YOUR GOAL:
Word for word, repeat each record that follows.

Records excerpted from a collection:
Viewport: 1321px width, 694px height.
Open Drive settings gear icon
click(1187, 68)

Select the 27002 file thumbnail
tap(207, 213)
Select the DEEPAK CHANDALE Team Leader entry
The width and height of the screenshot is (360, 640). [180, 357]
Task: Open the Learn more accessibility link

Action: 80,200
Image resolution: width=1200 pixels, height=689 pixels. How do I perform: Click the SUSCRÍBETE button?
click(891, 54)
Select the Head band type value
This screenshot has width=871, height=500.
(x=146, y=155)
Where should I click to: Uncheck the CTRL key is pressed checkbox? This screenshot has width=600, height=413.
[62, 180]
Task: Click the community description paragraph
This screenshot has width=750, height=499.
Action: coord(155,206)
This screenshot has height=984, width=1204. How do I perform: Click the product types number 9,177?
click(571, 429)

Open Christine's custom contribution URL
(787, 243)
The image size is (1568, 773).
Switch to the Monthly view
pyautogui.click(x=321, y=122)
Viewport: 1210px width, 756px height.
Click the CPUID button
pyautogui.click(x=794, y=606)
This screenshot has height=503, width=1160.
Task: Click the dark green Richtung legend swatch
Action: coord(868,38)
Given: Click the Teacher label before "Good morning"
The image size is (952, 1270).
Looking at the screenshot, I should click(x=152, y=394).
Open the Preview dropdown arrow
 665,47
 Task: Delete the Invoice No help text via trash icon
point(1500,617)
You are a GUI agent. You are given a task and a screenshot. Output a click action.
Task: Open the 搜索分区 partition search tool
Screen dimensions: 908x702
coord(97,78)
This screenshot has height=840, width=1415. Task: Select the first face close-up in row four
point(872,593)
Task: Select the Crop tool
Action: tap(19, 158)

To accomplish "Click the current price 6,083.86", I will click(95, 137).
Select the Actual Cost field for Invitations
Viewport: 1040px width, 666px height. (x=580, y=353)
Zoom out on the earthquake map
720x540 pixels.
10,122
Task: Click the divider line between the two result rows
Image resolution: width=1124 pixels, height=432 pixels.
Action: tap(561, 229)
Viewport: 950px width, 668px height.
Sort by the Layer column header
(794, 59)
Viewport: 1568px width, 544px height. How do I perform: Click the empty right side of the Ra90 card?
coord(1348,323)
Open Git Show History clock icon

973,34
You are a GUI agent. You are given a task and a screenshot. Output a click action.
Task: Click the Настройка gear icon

OUTPUT OF THE EXERCISE:
Viewport: 1321px width, 694px height.
Open Drive settings gear icon
click(1187, 68)

Select the 27002 file thumbnail
tap(207, 213)
Select the DEEPAK CHANDALE Team Leader entry
The width and height of the screenshot is (360, 640). [180, 357]
Task: Open the Learn more accessibility link

Action: 80,200
Image resolution: width=1200 pixels, height=689 pixels. How do I perform: Click the SUSCRÍBETE button?
click(891, 54)
Select the Head band type value
This screenshot has width=871, height=500.
(x=146, y=155)
Where should I click to: Uncheck the CTRL key is pressed checkbox? This screenshot has width=600, height=413.
[62, 180]
Task: Click the community description paragraph
This screenshot has width=750, height=499.
Action: coord(155,206)
This screenshot has height=984, width=1204. How do I perform: Click the product types number 9,177?
click(571, 429)

Open Christine's custom contribution URL
(787, 243)
The image size is (1568, 773).
Switch to the Monthly view
pyautogui.click(x=321, y=122)
Viewport: 1210px width, 756px height.
Click the CPUID button
pyautogui.click(x=794, y=606)
This screenshot has height=503, width=1160.
Task: Click the dark green Richtung legend swatch
Action: coord(868,38)
Given: Click the Teacher label before "Good morning"
The image size is (952, 1270).
Looking at the screenshot, I should click(x=152, y=394).
Open the Preview dropdown arrow
 665,47
 Task: Delete the Invoice No help text via trash icon
point(1500,617)
You are a GUI agent. You are given a task and a screenshot. Output a click action.
Task: Open the 搜索分区 partition search tool
Screen dimensions: 908x702
coord(97,78)
This screenshot has height=840, width=1415. Task: Select the first face close-up in row four
point(872,593)
Task: Select the Crop tool
Action: tap(19, 158)

To accomplish "Click the current price 6,083.86", I will click(95, 137).
Select the Actual Cost field for Invitations
Viewport: 1040px width, 666px height. (x=580, y=353)
Zoom out on the earthquake map
720x540 pixels.
10,122
Task: Click the divider line between the two result rows
Image resolution: width=1124 pixels, height=432 pixels.
Action: tap(561, 229)
Viewport: 950px width, 668px height.
Sort by the Layer column header
(794, 59)
Viewport: 1568px width, 544px height. How do I perform: Click the empty right side of the Ra90 card?
coord(1348,323)
Open Git Show History clock icon

973,34
You are a GUI agent. You are given a task and a screenshot. Output a click action.
Task: Click the Настройка gear icon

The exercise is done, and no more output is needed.